The Chevrolet Bolt EV is a great little commuter. With used models starting from just under $10,000, it’s one of the best deals out there. You get over 200 miles of range and a decently sized car that can go from A to B without breaking the bank.
It also has 200 horsepower, which is decent for a daily driver, but it’s not exactly race car material. Despite all of this, a team of enthusiasts got a 2018 Bolt EV and turned it into a track car for some good-old weekend fun.
It all started after one of the team members became interested in the 24 Hours of Lemons race, which is a cheap and dirty way to get into wheel-to-wheel racing without expecting big wins. That’s lemons, not Le Mans. The latter is perhaps the world’s most legendary endurance race. The former is basically the same thing, but for dirt-cheap cars.
According to the EVTuners video embedded above, the American city EV got a custom-made roll cage, a pair of racing seats, a fire extinguishing system and a data logging device that uses a Raspberry Pi to do all the heavy lifting. A weight loss program was also put into place, with a lot of the original interior being ripped out in the name of weight savings.
Now, if you’ve ever heard of the 24 Hours of Lemons race, you might know that its whole shtick is low-priced cars. Specifically, participants should now spend more than $500, but that’s more or less a vibe, because last time I checked, $10,000 is more than $500. That said, the organizers allowed the Bolt EV to enter the race because it would spend two-thirds of it off track, waiting for the battery to recharge.

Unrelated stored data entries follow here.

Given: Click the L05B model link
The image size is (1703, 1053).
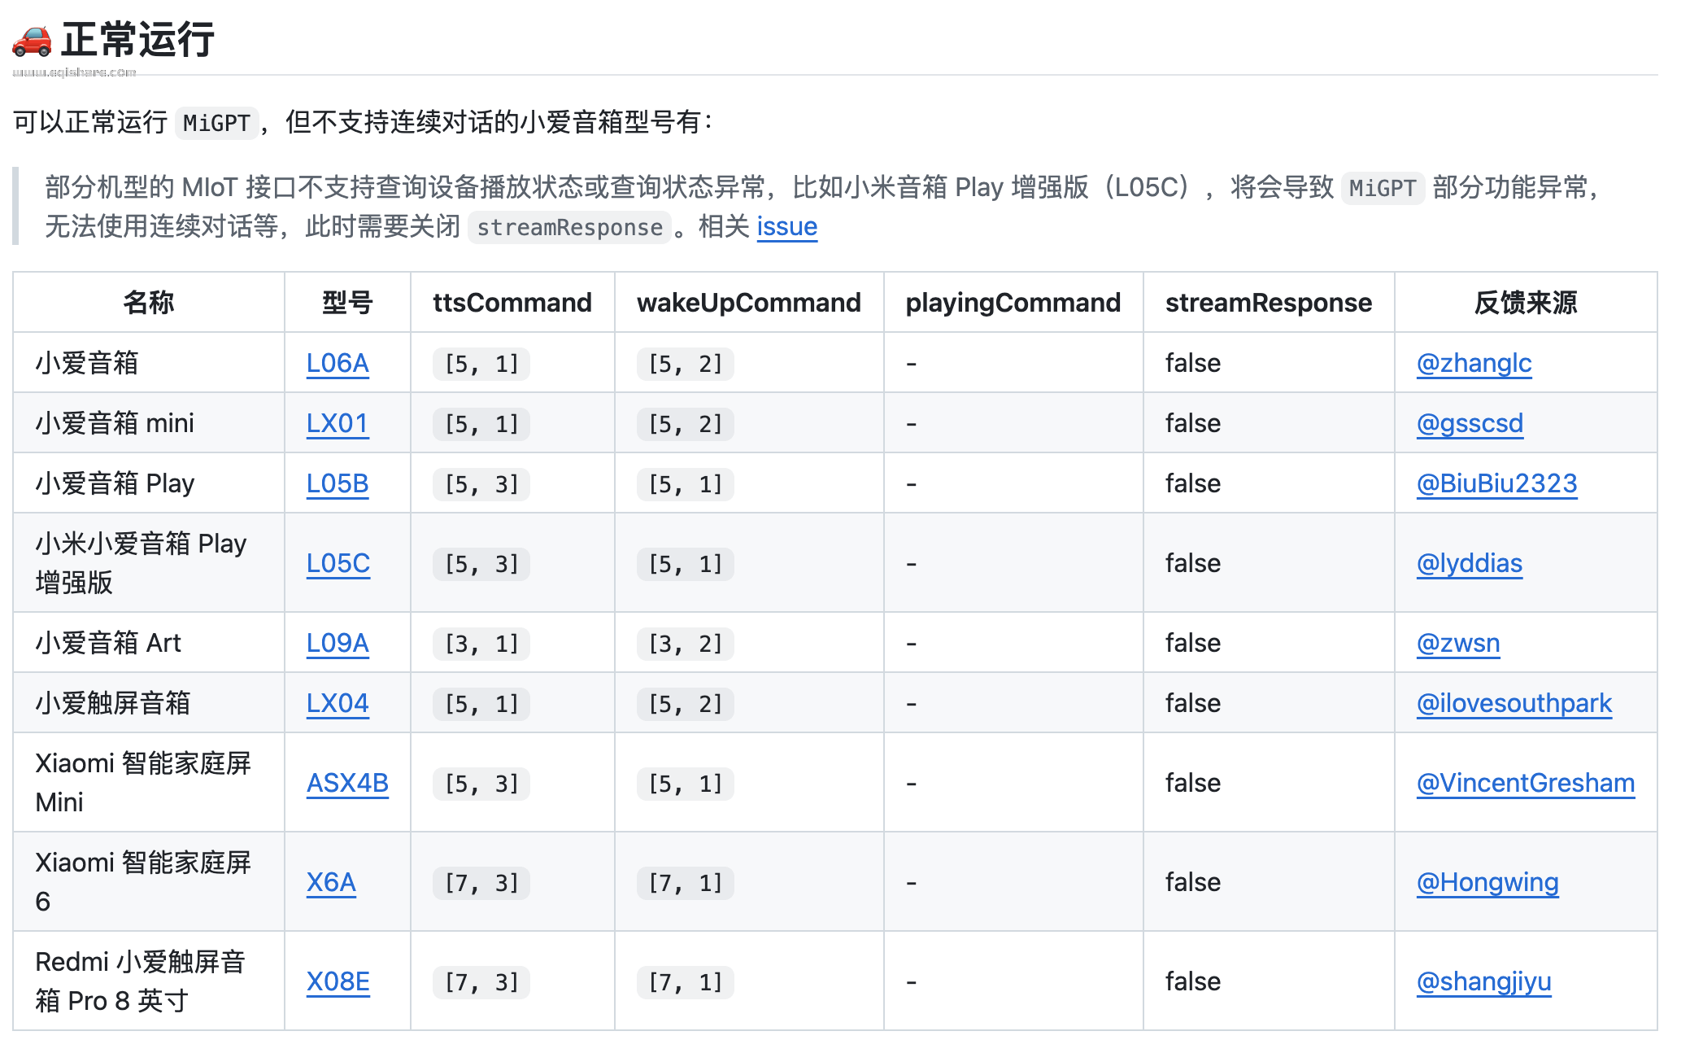Looking at the screenshot, I should coord(338,483).
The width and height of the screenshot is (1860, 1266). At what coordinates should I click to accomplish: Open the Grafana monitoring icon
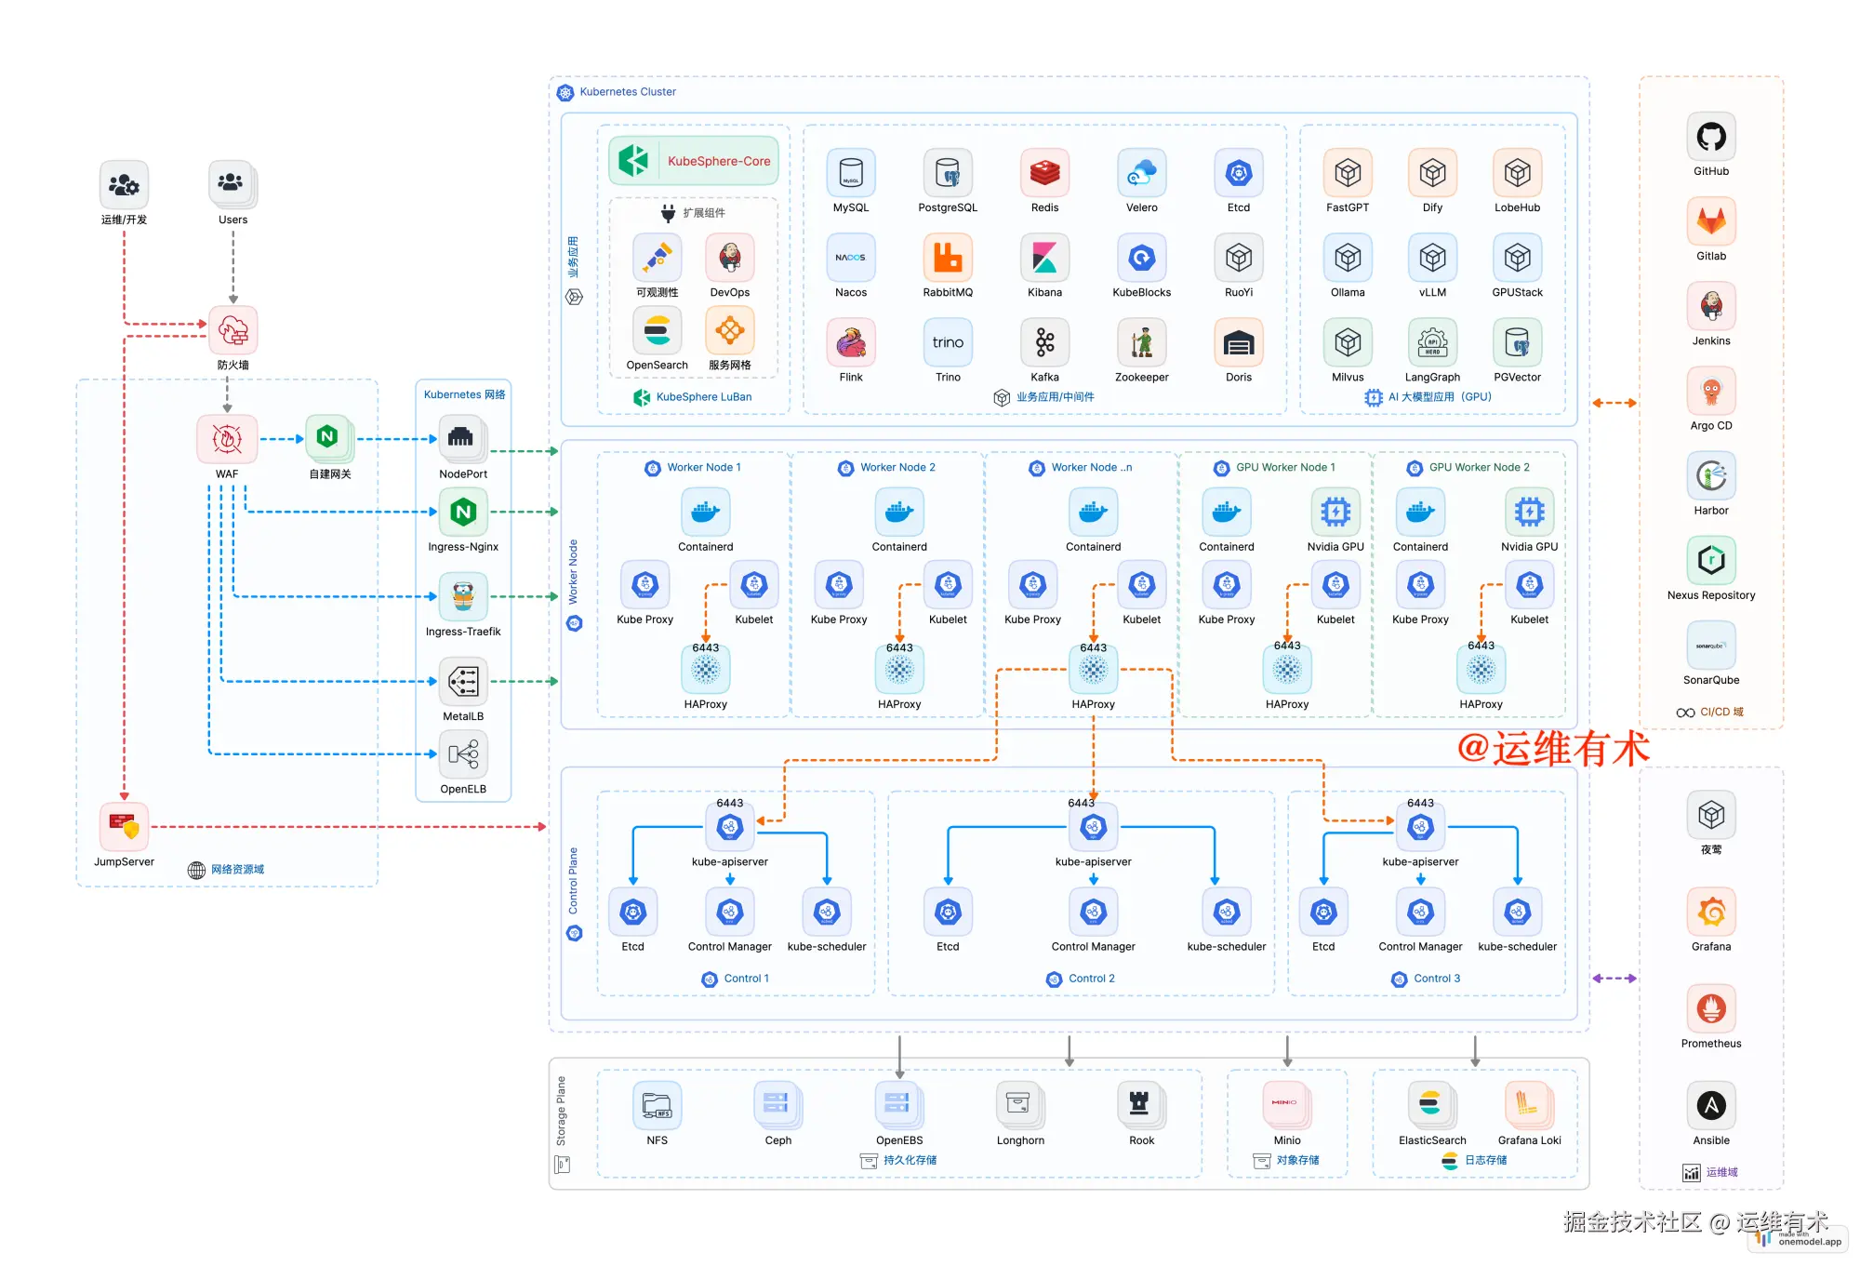click(x=1710, y=913)
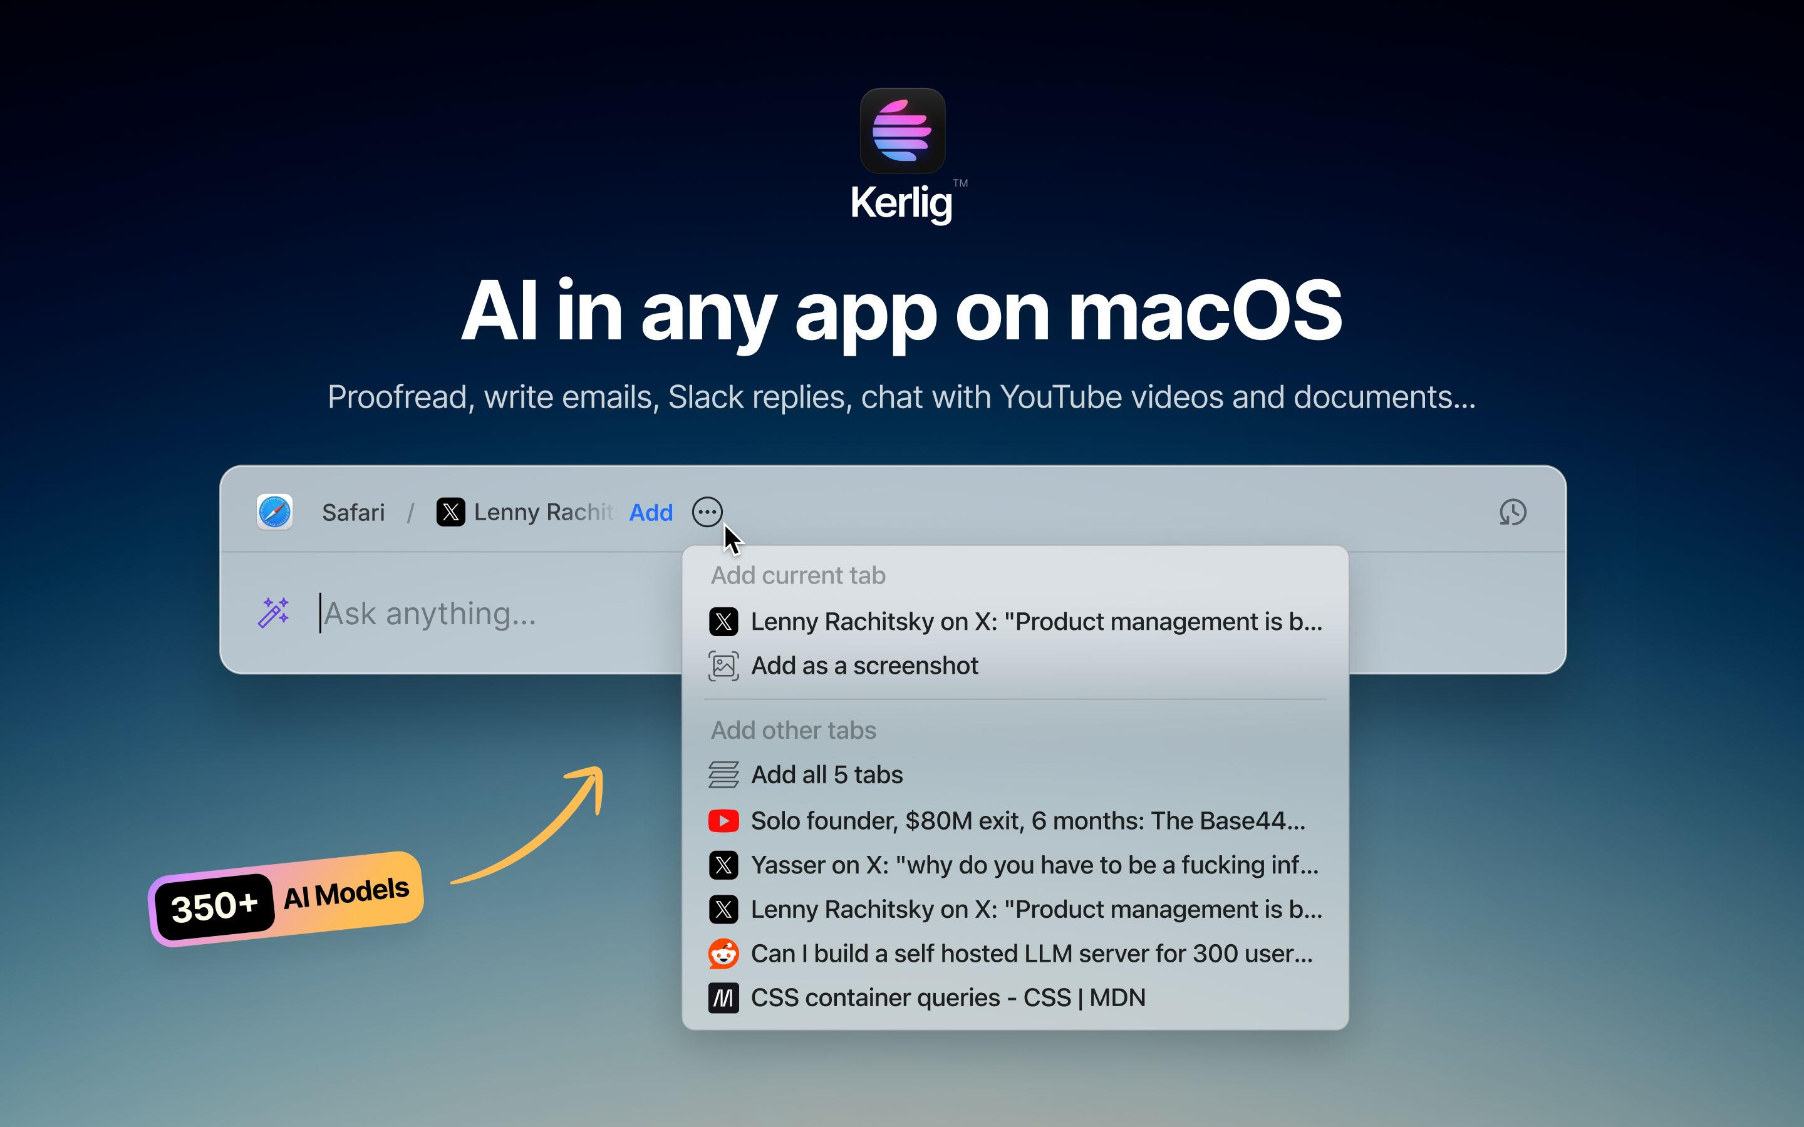The width and height of the screenshot is (1804, 1127).
Task: Add the Reddit self hosted LLM tab
Action: (1031, 953)
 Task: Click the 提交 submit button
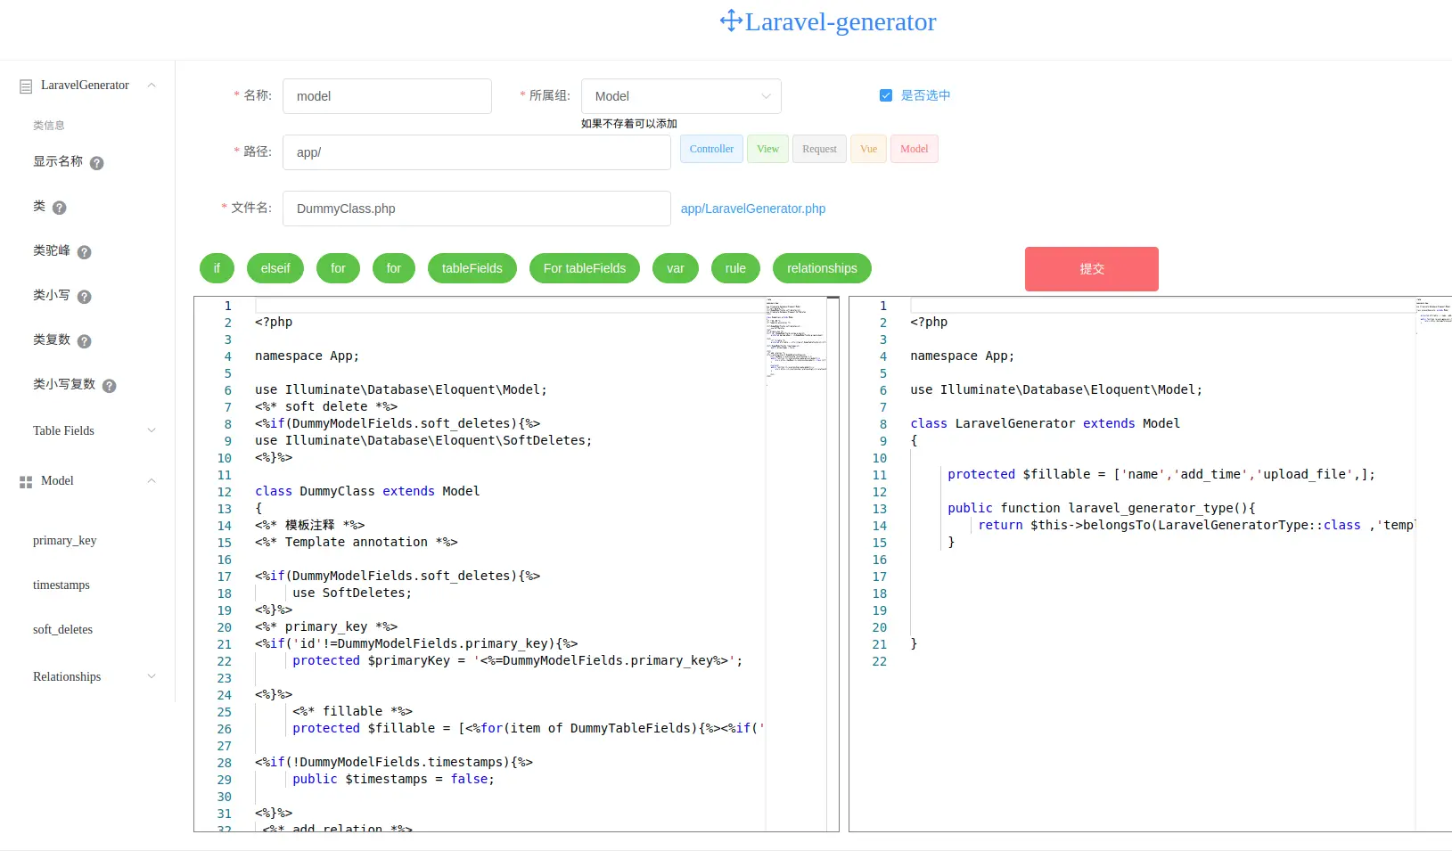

With a 60-kilowatt-hour battery pack, the 2018 Chevy Bolt EV is no range monster, and it’s even worse when you have to keep up with other race cars on the track. This is where the low-stakes mentality helps a lot. You have an hour or two of fun on the track, then you get to DC fast charge at a whopping 50 to 55 kilowatts, which is abysmal by modern EV standards.
But it’s relatively affordable, and it’s fun. And when you’re hitting the 24 Hours of Lemons, not Le Mans, that’s all that matters.